House - 18th/19th century, An Blascaod Mór, Co. Kerry
Co. Kerry |
House
Among the ruined cottages that line the abandoned village on the Great Blasket Island, one particular structure carries a literary weight that sets it apart from the rest.
This was the home of Muiris Ó Suilleabháin, the author whose memoir of island life became one of the most celebrated works to emerge from the Irish-language tradition, read and admired far beyond the Kerry coastline where it was lived.
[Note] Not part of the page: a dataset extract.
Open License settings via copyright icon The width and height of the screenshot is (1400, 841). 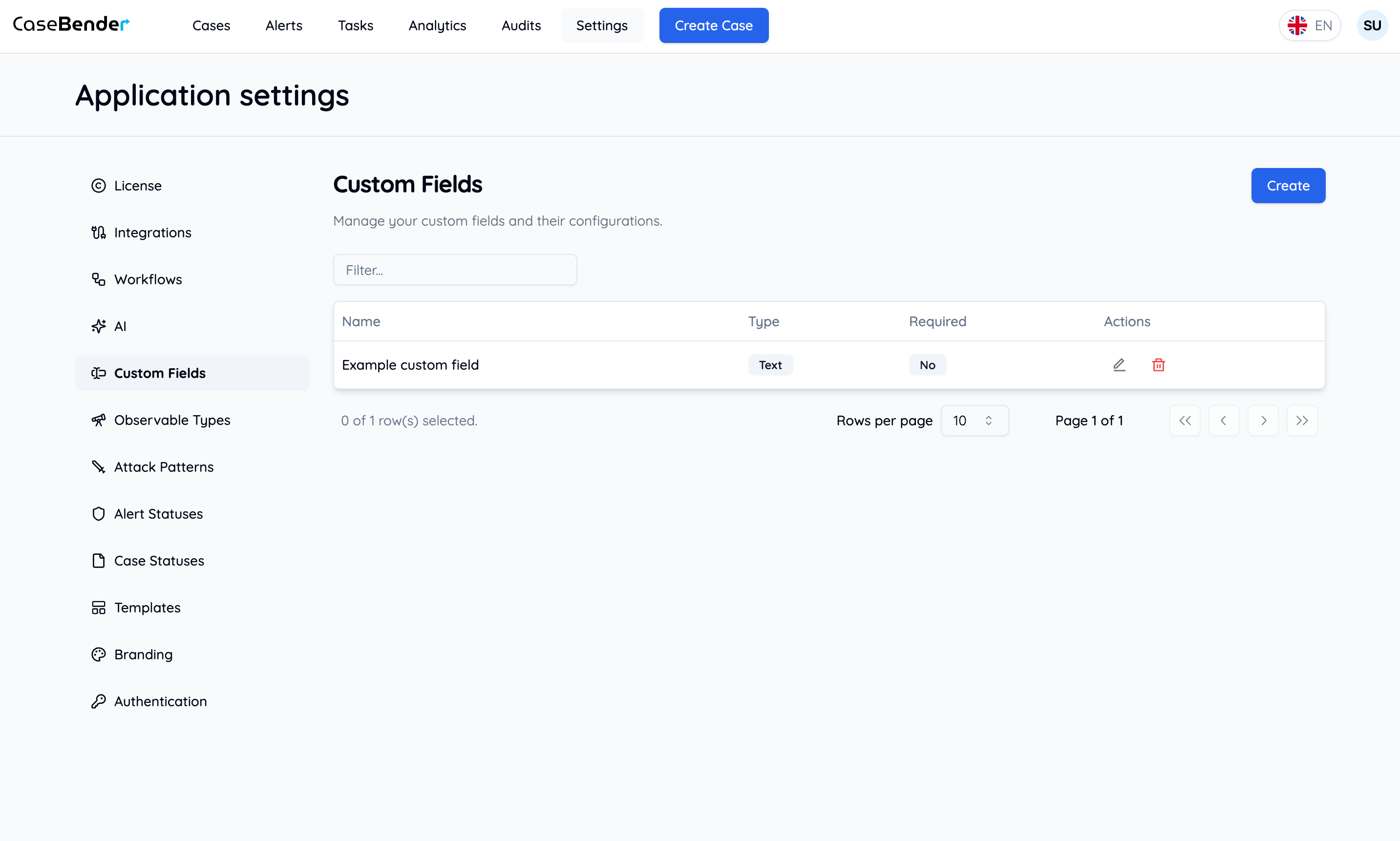(99, 186)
Ó Suilleabháin was born on the island in 1904 into an Irish-speaking community, though his early years were shaped by loss and displacement. His mother died when he was just six months old, and he was sent to be reared in an institution in Dingle. He returned to the Blasket in 1911, and it was that island childhood, its rhythms, its characters, its particular relationship with sea and isolation, that he would later set down in 'Fiche Bliain ag Fás', published in both Irish and English in 1933 under the title 'Twenty Years a-Growing'. In 1927 he joined An Garda Síochána and was stationed in the Connemara Gaeltacht in Co. Galway. He resigned from the force in 1934 with the intention of making his living from writing, but that ambition proved difficult to sustain. He rejoined the Guards in 1950, again based in Galway. On the 25th of June that year, he drowned while swimming near Salthill. He was in his mid-forties. The arc of his life, from the island cottage where it began to that Galway shoreline where it ended, gives the ruined house on the Blasket a quietly melancholy character that no amount of scenic framing could manufacture.